Other fairly large-scale "disturbances" had happened in Lhasa in 1987 and 1989, but, in the twenty years since then, the city had been stable. Sporadic skirmishes had never amounted to much, and the Chinese government's ideal of a "flourishing and harmonious society" seemed to be taking root. Usually, in early March, the streets, alleys, and monasteries of Lhasa are fairly quiet because many Tibetans go to the countryside for celebrations of the Lunar New Year in February and take their time coming back. But March is also the beginning of the tourist season; visitors from other provinces and countries begin to trickle in.
The city's tranquility in early March of this year could have made one wonder whether "March 10" had been forgotten. Only a few subtle signs on the government's part showed that anybody remembered. On March 7 a special deployment of police was assigned to national highway 318 that runs between Nepal and Lhasa. There is a checkpoint between the frontier pass at Dram-mo [Zhangmu] and the prefecture Nyingtri [Linzhi] [note this can't be right; Dram is hundreds of km from Nyingtri with Lhasa in between. I think it's an error from Nyalam, the next town up from the border after Dram, with two checkposts between them. But that is a county town. The prefectural town is Shigatse, and there are three checkposts between them at least, more now during Everest torch nonsense], where, under normal conditions, the driver of a car must alight to hand in paperwork to authorities. Beginning March 7, though, the new police detachment did things differently. Now inspectors approached every vehicle as it arrived, and cars that had Tibetan drivers received special attention. Each passenger was scrutinized. The authorities gave no reasons for the stricter measures, but they appear to have been a way of screening Tibetans who might be arriving from Nepal to observe "March 10."

- LIST OF TASKS
A: In the passage on Lhasa, change "monasteries" to "temples" and write out the stretch from "Other fairly large-scale" through "to trickle in.".
B: Carry on the account of Lhasa in early March from the point where it stops.
The material that comes next has nothing to do with the passage on Lhasa.

- SUPPLIED DATA
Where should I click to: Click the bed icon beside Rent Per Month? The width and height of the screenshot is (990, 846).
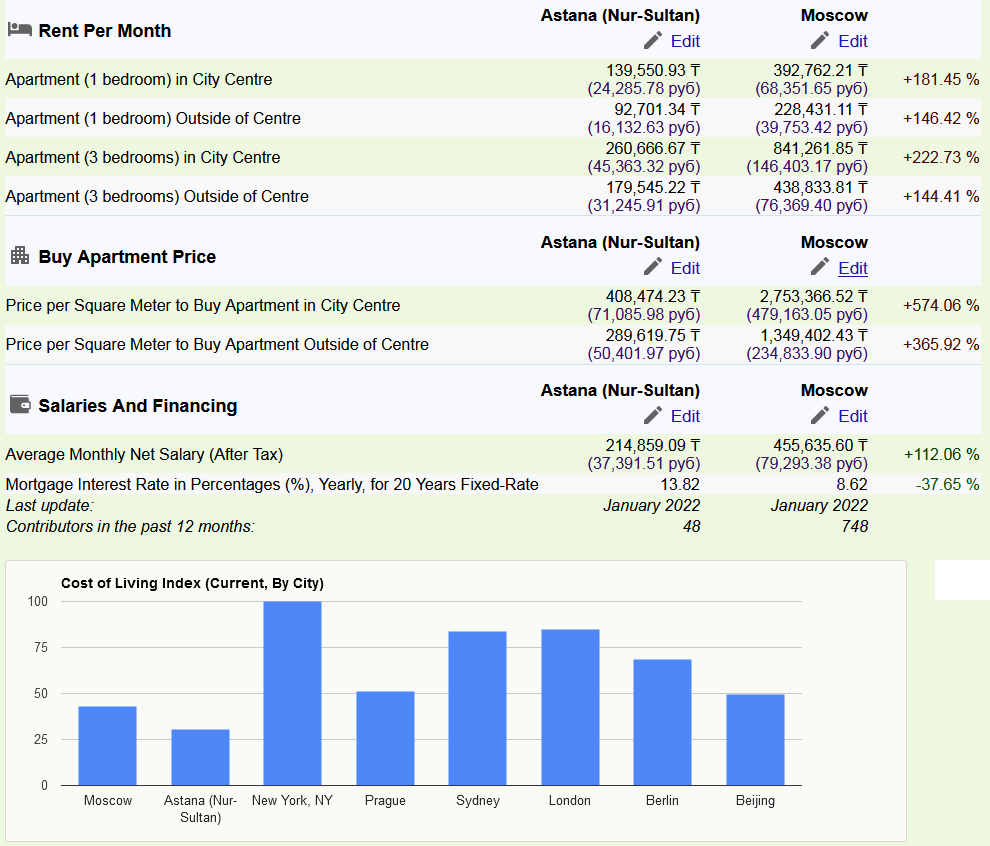[19, 30]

- RESULTS BY TASK
A:
Other fairly large-scale "disturbances" had happened in Lhasa in 1987 and 1989, but, in the twenty years since then, the city had been stable. Sporadic skirmishes had never amounted to much, and the Chinese government's ideal of a "flourishing and harmonious society" seemed to be taking root. Usually, in early March, the streets, alleys, and temples of Lhasa are fairly quiet because many Tibetans go to the countryside for celebrations of the Lunar New Year in February and take their time coming back. But March is also the beginning of the tourist season; visitors from other provinces and countries begin to trickle in.

B:
Through most of the day of March 10, Lhasa was as placid as ever. Then, a bit after 4:00 p.m., three hundred monks came marching down from the Drepung Monastery in the nearby hills. They were chanting slogans for freedom of religion and against the migration of Han Chinese [surely this means Han? Doesn't Han mean in English "ethnic Chinese"? Never sure what "Han Chinese" means} to Tibet. Military police blocked them at a checkpoint on the outskirts of the city. A few monks were arrested and driven away. For this, the rest sat down in silent protest. News of these happenings spread quickly, apparently by cell phone, and soon another one hundred monks emerged from Drepung. This group was blocked by military police at the foot of the hills before ever reaching the checkpoint. Police beat both groups of monks with clubs, and by 2:00 a.m. all of them had been forced back to their monastery.
Also on March 10, at the Jokhang Temple Square at the center of the old city in downtown Lhasa, an enhanced police force went on duty. Plainclothes police--"undercover" but obvious to any Tibetan--were everywhere, as were military vehicles. It is never easy in Lhasa to distinguish among vehicles of the Peoples Armed Police, the Peoples Liberation Army, and Public Security. Some have special license plates; some use regular civilian plates; some have no plates at all, and others cover the ones that they do have. On March 10 I saw at the edge of the Jokhang Temple Square a minivan packed with uniformed police and riot gear.
Up until about 5:00 p.m. the old city remained tranquil. Shoppers shopped as usual, and evening prayers were proceeding normally. I asked a few Tibetans if they still remembered "March 10" and they said things like "of course, how could we forget?," but they were not planning to do anything in particular about it. Most were heading home to light lamps and say prayers for the spirits of their deceased loved ones.
Then, about 6:00 p.m., a small public protest broke out. About a dozen young monks--twenty, at most--emerged from the Sera Monastery, unfurled a Tibetan flag and shouted demands for a free Tibet. Instantly a swarm of police set upon them, beat them, arrested every one of them, and took them away. Tibetan bystanders watched, apparently immobilized by fear.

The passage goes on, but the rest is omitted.